Guardando poi ai trend degli EBITDA delle sette cooperative, che alla fine dei conti sono indicatori di bilancio più importanti rispetto ai ricavi, ben cinque coop su sette - nel trend quinquennale 2017-2021- sono in negativo.

Di fronte a tale scenario le aziende non hanno molte scelte: devono prima di tutto ottimizzare i costi di gestione e poi cercare di applicare le migliori strategie per crescere e migliorare le vendite. Ottimizzare i costi per Coop non è cosa banale, infatti abbiamo oramai imparato che lei preferisce farlo soffrendo molto ma tutelando i lavoratori dipendenti (ad esempio con incentivi al pre-pensionamento costosi e da raggiungere con tempi intermedi, seppur sacrificando il proprio patrimonio per evitare tagli netti e veloci). Non solo: è obbligatorio incrementare i ricavi anche attraverso quella parte di attivo che non proviene dalle vendite a scanner, bensì dalle contribuzioni dei fornitori.
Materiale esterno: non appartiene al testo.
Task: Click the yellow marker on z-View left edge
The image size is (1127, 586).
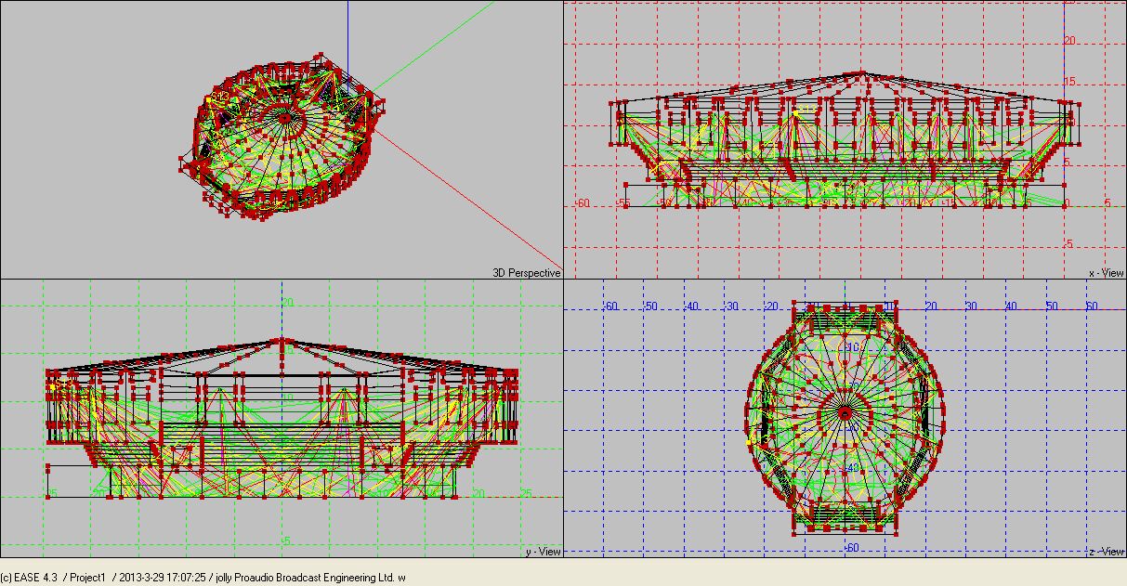Action: (749, 442)
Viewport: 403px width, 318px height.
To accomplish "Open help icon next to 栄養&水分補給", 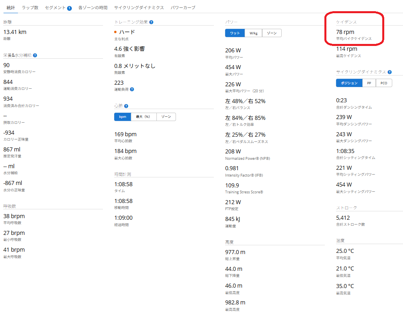I will tap(35, 55).
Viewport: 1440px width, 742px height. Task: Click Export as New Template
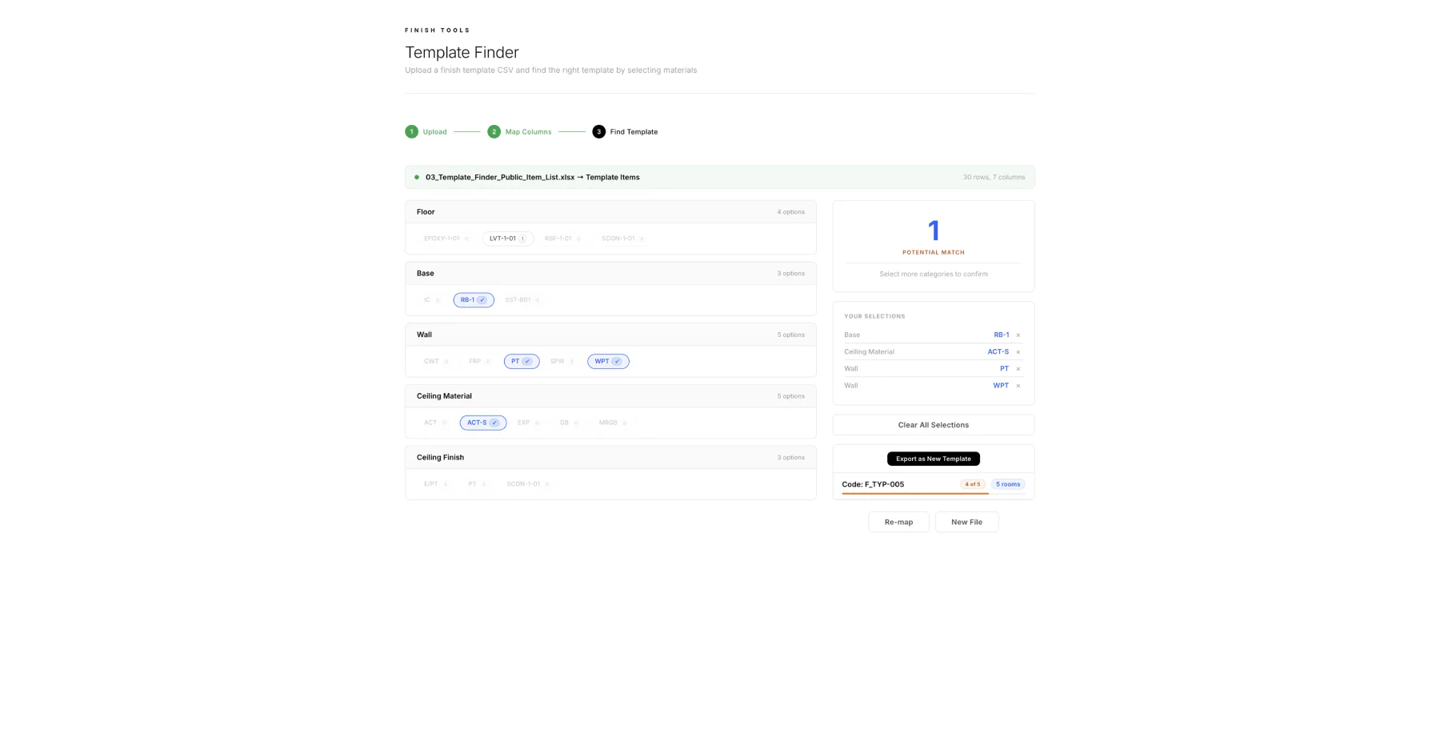[x=933, y=459]
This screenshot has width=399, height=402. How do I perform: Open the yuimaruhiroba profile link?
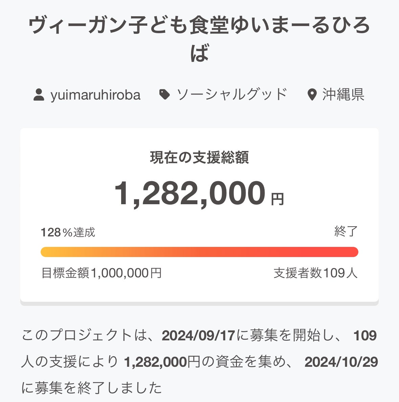tap(95, 94)
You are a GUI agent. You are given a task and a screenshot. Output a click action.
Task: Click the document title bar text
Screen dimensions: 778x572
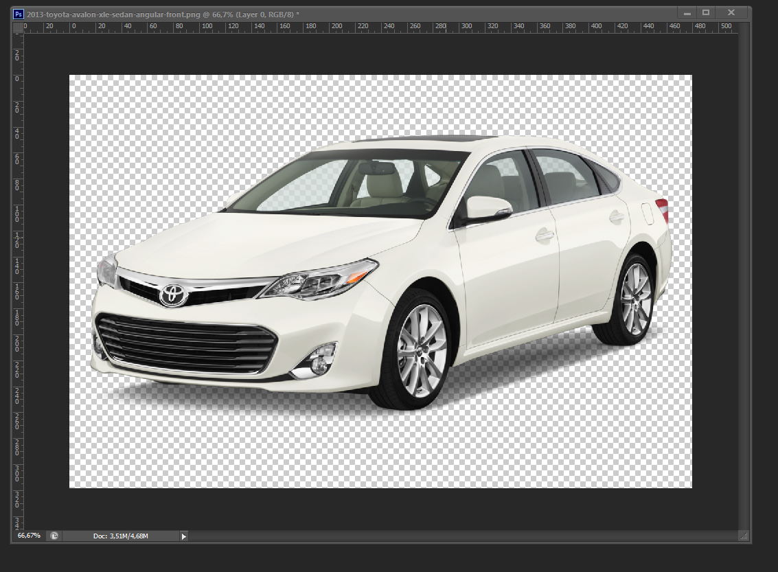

Ed in questo contesto, quello che si vede a Bilancio sono EBIT margin vicini allo zero, se non negativi: prendiamo in considerazione sempre l’anno 2021 dove sono tutte messe a confronto con tutti i dati disponibili: Nova Coop presentava un EBIT del -4,19%, Coop Lombardia del -2,45%, Coop Liguria del -0,18%, Coop Alleanza del -2,57%.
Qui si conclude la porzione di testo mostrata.